Upload the file to UbiOps:

bucket_name = 'bucket_name_example'
file_input = 'file_example.png'

# Upload a file
file_uri = ubiops.utils.upload_file(api, PROJECT_NAME, file_input, bucket_name)

# Configuring the request payload
data = {
    'nr_epochs': 2,
    'training_data_url': file_uri
}

After the file has been uploaded to your UbiOps environment, you can make a batch request to the deployment. This request will start the training run.

# A batch request to the default version
request_response = api.batch_deployment_requests_create(
    project_name=PROJECT_NAME, 
    deployment_name=DEPLOYMENT_NAME, 
    data=[data]
)
print(request_response)

# Get the request id to retrieve the results
request_id = request_response[0].id

Monitoring the training convergence

If you want to follow the status of the training process, you can go to the UbiOps WebbApp and click the Logging button in the menu bar on the left.

It's also possible to receive a notification if the request is finished, you can do this by creating a notification group for your training deployment.

4) Retrieving the results

After the request is finished we need to make another call to the API to retrieve the results. Remember that this is only necessary when you have made a batch request.

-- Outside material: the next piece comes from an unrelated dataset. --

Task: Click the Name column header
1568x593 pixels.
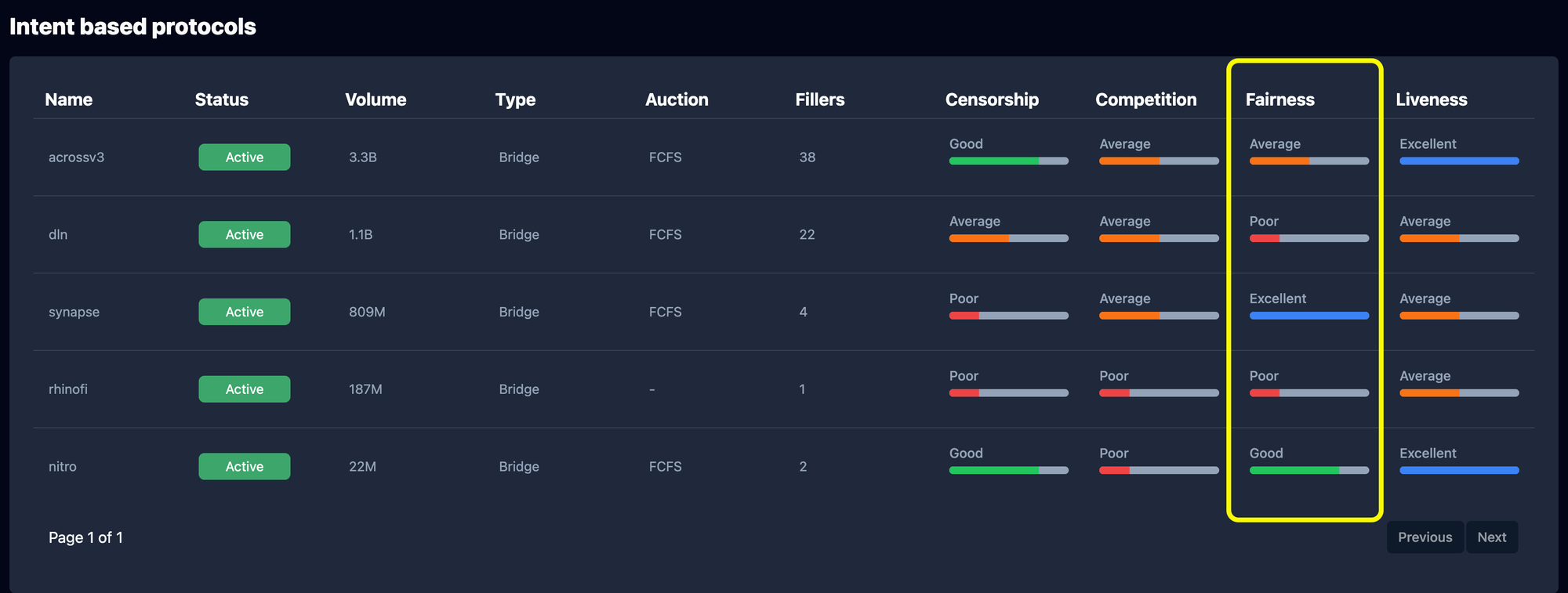Action: point(69,99)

# Retrieve the request results
request_results = api.deployment_requests_get(
    project_name=PROJECT_NAME,
    deployment_name=DEPLOYMENT_NAME,
    request_id=request_id
)

print(f'Request status: {request_results.status}')
print(f'Request output: {request_results.result}')

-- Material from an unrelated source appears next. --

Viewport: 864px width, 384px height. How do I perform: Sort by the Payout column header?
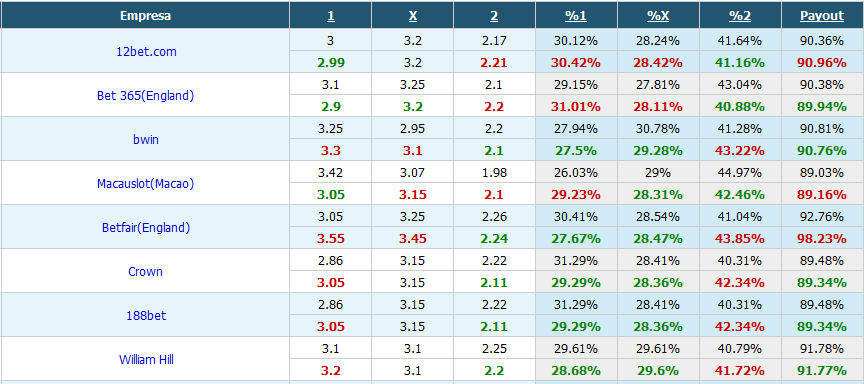822,16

UbiOps stores the model parameter file inside the default storage bucket. We can download it using the file URI.

import pickle
import os

# Download the model parameter file 
file_uri = request_results.result['model_file']
ubiops.utils.download_file(
    api,
    project_name,
    file_uri=file_uri,
    output_path='.',
    stream=True,
    chunk_size=8192
)
filename = os.path.basename(file_uri)

print(f'The model file is saved as: {filename}')